Through the aforementioned methods, Ussher established that the first day of creation was Sunday, October 23, 4004 BC. He didn’t give a time. On a roll, Ussher calculated the dates of other biblical events, concluding, for example, that Adam and Eve were driven from Paradise on Monday, November 10 of that same year BC. (It took them less than three weeks to get in trouble with God.) And Noah docked his ark on Mt Ararat on May 5, 2348 BC. That was a Wednesday if you were wondering.

Late-breaking news: Dr. John Lightfoot, of Cambridge, an Ussher contemporary, declared in a bold bid for oneupsmanship, that his most profound and exhaustive study of the Scriptures, showed that “heaven and earth, centre and circumference, were created all together, in the same instant, and clouds full of water,” and that “this work took place and man was created by the Trinity on October 23, 4004 B.C., at nine o’clock in the morning.”

Okay Lightfoot, Take This

Wretched Richard will jump out onto the proverbial limb and give you a few more dates you might be wondering about.

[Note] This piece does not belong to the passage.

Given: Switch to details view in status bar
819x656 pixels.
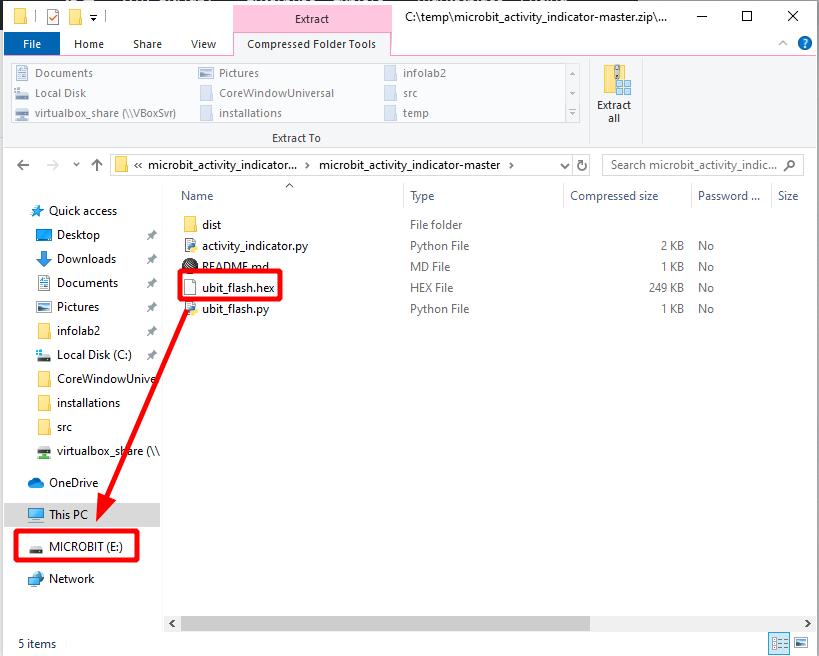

January 29, 3995 BC, 8 a.m. — God creates children.

March 12, 3906 BC, 5:00 p.m.  — Shouting something about his damn sheep, Cain slays Abel.

September 3, 3522 BC, 6:00 p.m. — God creates Facebook, then decides the world isn’t ready for it.

October 2, 2901 BC, 4:00 p.m.  God, having been in a bad mood all day, turns Lot’s wife into a pillar of salt.

June 7, 2549 BC 11:15 a.m.  God once again in a creative mood creates marijuana.

1:30 p.m. –Later that day, God, thoroughly annoyed with all his creations (except the marijuana), instructs Noah to build an ark because he, God, is going to destroy the world.

August 14, 2371 BC,  5:30 a.m. — Methuselah finally turns his toes up after 969 years on this good earth.

July 7, 1425 BC, 8:30 p.m. — God gives Moses the Ten Commandments.

March 1, 2 AD, 10:15 a.m. — God creates an amusing diversion featuring Christians and lions.

July 2, 1854 AD, 11:45 p.m. — After a few too many martinis, God creates Republicans.

November 9, 2016, 2:45 a.m. — Feeling rather wicked, God makes Donald Trump president.

December 25, 2019, 10 a.m.  –Filled with Christmas spirit, God removes Donald Trump from office and makes Rudolph the red-nosed reindeer president. Trump refuses to leave.

January 1, 2020, Noon — God decides to smite Donald Trump, but will patiently wait for just the right moment.

October 22, 1844: The Great Disappointment

One would think they’d learn a lesson from the many prognosticators who predicted the end of the world only to end up with egg on their faces. But no, there seems to be an endless queue of folks wanting to give it a go. William Miller might well be the most famous (or infamous) of these Jeremiahs. He reached the front of the line in the 1840s.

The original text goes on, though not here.